[Text block]
★ ★ ★ ★

In his essay "Faulkner and Desegregation," James Baldwin writes:

“Any real change implies the breakup of the world as one has always known it, the loss of all that gave one identity, the end of safety. And at such a moment, unable to see and not daring to imagine what the future will now bring forth, one clings to what one knew, or thought one knew; to what one possessed or dreamed that one possessed. Yet, it is only when a man is able, without bitterness or self-pity, to surrender a dream he has long cherished or a privilege he has long possessed that he is set free—he has set himself free—for higher dreams, for greater privileges. All men have gone through this, go through it, each according to his degree, throughout their lives. It is one of the irreducible facts of life.”

I having been sitting with this insight for several months, reflecting on its relevance not only to the continuing struggle for social justice since the time of its original publication in 1956, but on the imperative at its core: that there comes a time when one must forfeit an idea of reality that is no longer useful, no matter how scary that prospect might seem.

★ ★ ★ ★

[Extracted information]

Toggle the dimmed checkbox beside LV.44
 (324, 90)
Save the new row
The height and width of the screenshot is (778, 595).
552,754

★ ★ ★ ★

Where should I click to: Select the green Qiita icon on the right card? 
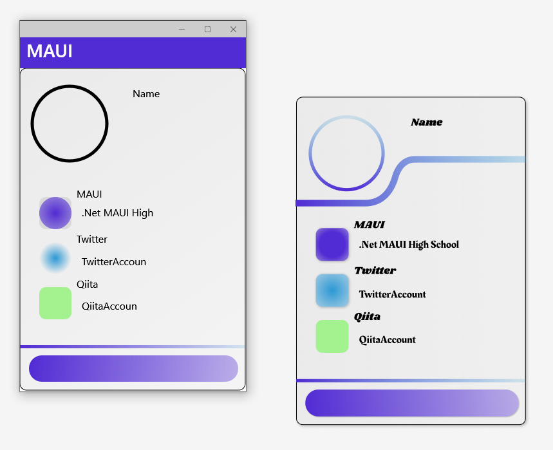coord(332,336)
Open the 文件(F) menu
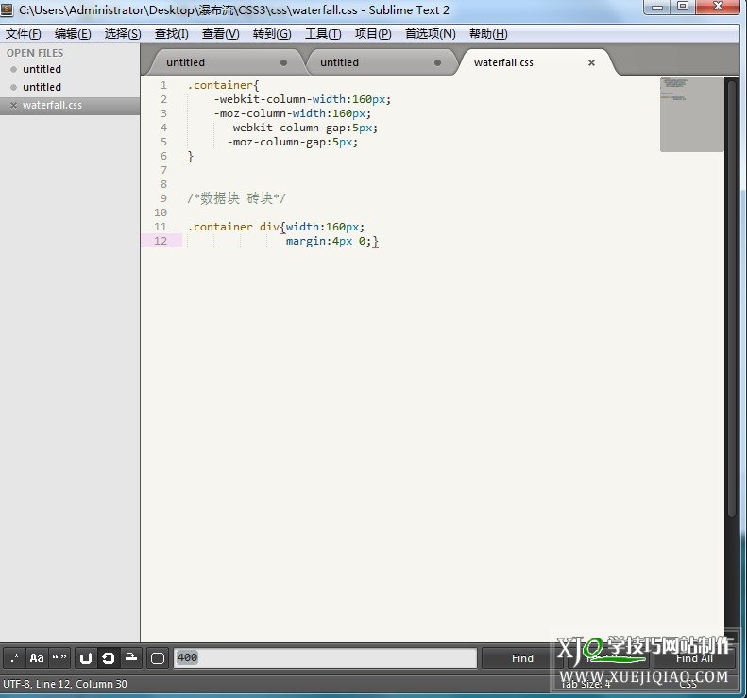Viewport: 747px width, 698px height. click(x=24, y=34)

★ ★ ★ ★

[Written task A]
According to the text on Baldwin's essay, in what year was "Faulkner and Desegregation" first published?
[Written task B]
Carry on the text on Baldwin's essay from the point where it stops.

[Task output A]
1956

[Task output B]
I know this to be true. But what’s truer is that I have never been safe. I have believed that I was, and that belief created a structure that I was then afraid to challenge. In this structure I was encased in ideas about what my life would be, and as Baldwin wrote, I was in a state of “not daring to imagine” about what was possible.

Letting go of what it takes to be safe is a risk in and of itself. In place of the initial idea of safety, though, is something else—it’s you, as you are.